WORK INSTRUCTION: Please return each of the entries that follow, unchanged in every word.
::::::
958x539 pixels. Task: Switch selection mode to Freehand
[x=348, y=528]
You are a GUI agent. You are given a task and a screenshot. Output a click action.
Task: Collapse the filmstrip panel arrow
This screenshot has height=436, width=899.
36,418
::::::
FINAL ANSWER:
958x539 pixels. Task: Switch selection mode to Freehand
[x=348, y=528]
You are a GUI agent. You are given a task and a screenshot. Output a click action.
Task: Collapse the filmstrip panel arrow
This screenshot has height=436, width=899.
36,418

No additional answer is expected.